Van belang hierbij zijn het versterken van zowel de nationale respons
en politieke betrokkenheid als de capaciteitsversterking van families
en gemeenschappen om zorg en ondersteuning te bieden aan OVC's. Verder
wordt aandacht gegeven aan geboorteregistratie en het bevorderen van
toegang tot kwalitatief goed en relevant onderwijs en
gezondheidszorg.
Seksuele en reproductieve rechten en gezondheid
Het thema `Seksuele en reproductieve rechten en gezondheid' heeft een
directe verbinding met het thema HIV/AIDS. Verbetering van
voorlichting en voorzieningen (inclusief voorbehoedsmiddelen) en
bevordering van seksuele en reproductieve rechten zijn belangrijke
aandachtspunten. Empowerment is een cruciaal middel om de seksuele en
reproductieve rechten en gezondheid te bevorderen, met inachtneming
van de verschillende problemen die meisjes en jongens ervaren.
Daarnaast zijn preventie van onveilige abortus en verbetering van
voorzieningen voor vluchtelingenjongeren aandachtspunten..
Geïntegreerd buitenlands beleid
De verbetering van de positie van kinderen dient integraal te worden
benaderd en heeft daarom ook een plaats in het beleid ten aanzien van
vrede en veiligheid. Het gaat daarbij met name om de situatie van
kinderen die door gewapend conflict zijn getroffen. Een integrale
aanpak dient zich te richten op beëindiging van het conflict, het
voorkomen dat kinderen worden gerekruteerd als kindsoldaat,
ontwapening, de opvang en bescherming van kinderen op korte en langere
termijn, het aanbieden van onderwijs en gezondheidszorg speciaal
gericht op hun behoeften, rechtshulp, enzovoort. Nederland draagt
hieraan bij met inzet van politieke middelen, steun aan organisaties
die actief zijn ten aanzien van deze doelgroep en meer indirect via
projecten die vanuit het Stabiliteitsfonds worden gefinancierd.

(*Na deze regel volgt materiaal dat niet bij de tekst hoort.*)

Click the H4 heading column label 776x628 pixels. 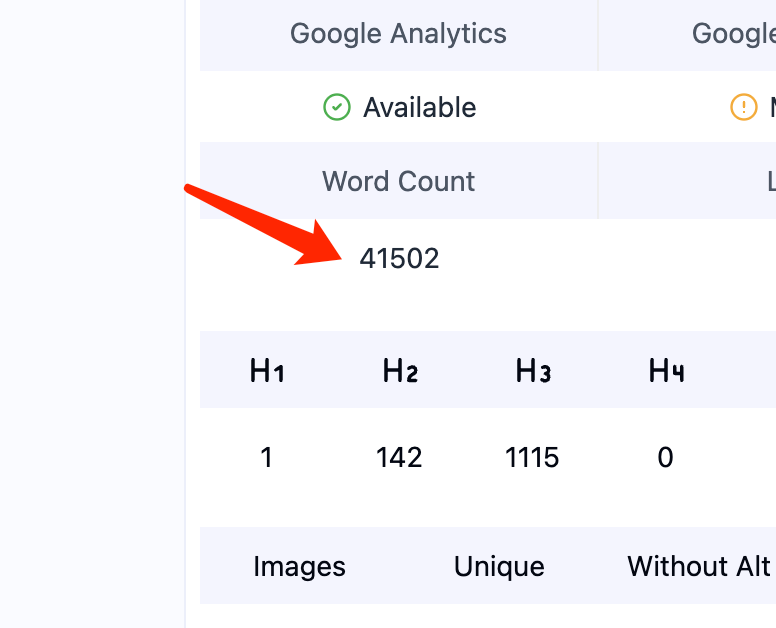pyautogui.click(x=666, y=370)
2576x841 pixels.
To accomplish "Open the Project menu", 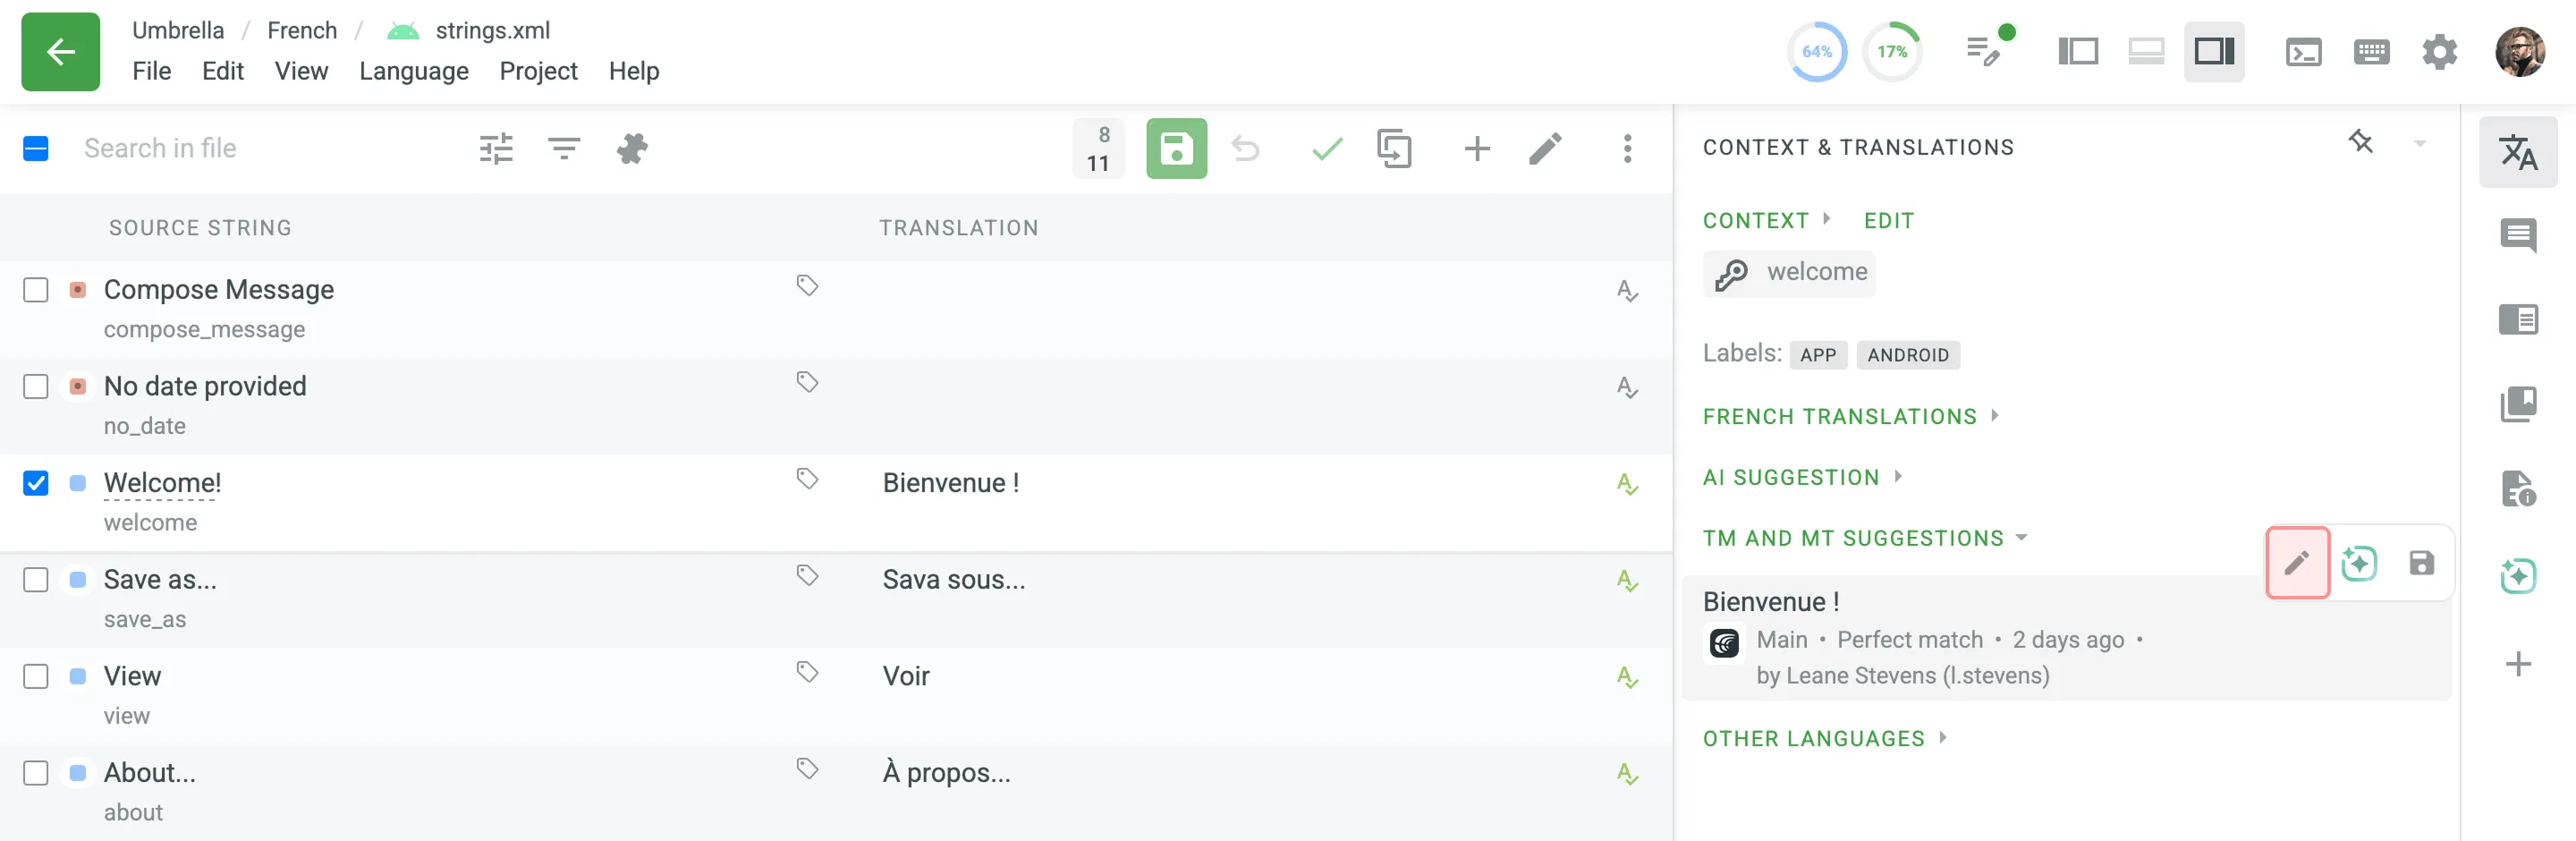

Daarnaast zet Nederland zich tijdens het EU-voorzitterschap in, om ook
in EU-verband tot een dergelijke integrale aanpak te komen, door
implementatie van de EU-richtlijnen inzake kinderen en gewapend
conflict.
Uitvoering van beleid
De uitvoering van het beleid vindt plaats langs vier kanalen:
bilateraal, multilateraal , particulier en via global partnerships.
De samenwerking is gericht op complementariteit en versterking van een
gezamenlijke meerwaarde. Participatie vormt hierbij een belangrijk
element. Enerzijds is het een doelstelling van het beleid, anderzijds
ziet Nederland participatie van kinderen en jongeren ook als middel om
`empowerment' en `ownership' te bevorderen en bij te dragen aan een
grotere effectiviteit in programma's voor armoedebestrijding.
Nieuw initiatief
In 2004 is op mijn initiatief het kennisforum Kinderen en Jongeren van
start gegaan. Dit forum bestaat uit een groep deskundigen afkomstig
van Nederlandse organisaties en instellingen, die actief zijn op het
gebied van kinderen, jongeren en ontwikkeling. Het forum zal een
aantal onderwerpen bespreken (waaronder OVC, kinderarbeid en onderwijs
en kinderrechten). Het doel van dit kennisforum is kennisvergroting,
beleidsontwikkeling, draagvlakversterking en het verbeteren van de
samenwerking tussen de betrokken deskundigen.
Zo ondersteunt Nederland het partnerschapprogramma van Unicef
(gericht op de volgende thema's Early Childhood Development, HIV/AIDS
en Child Protection). Via de ILO is er een partnerschapprogramma
gericht op kinderarbeid en onderwijs.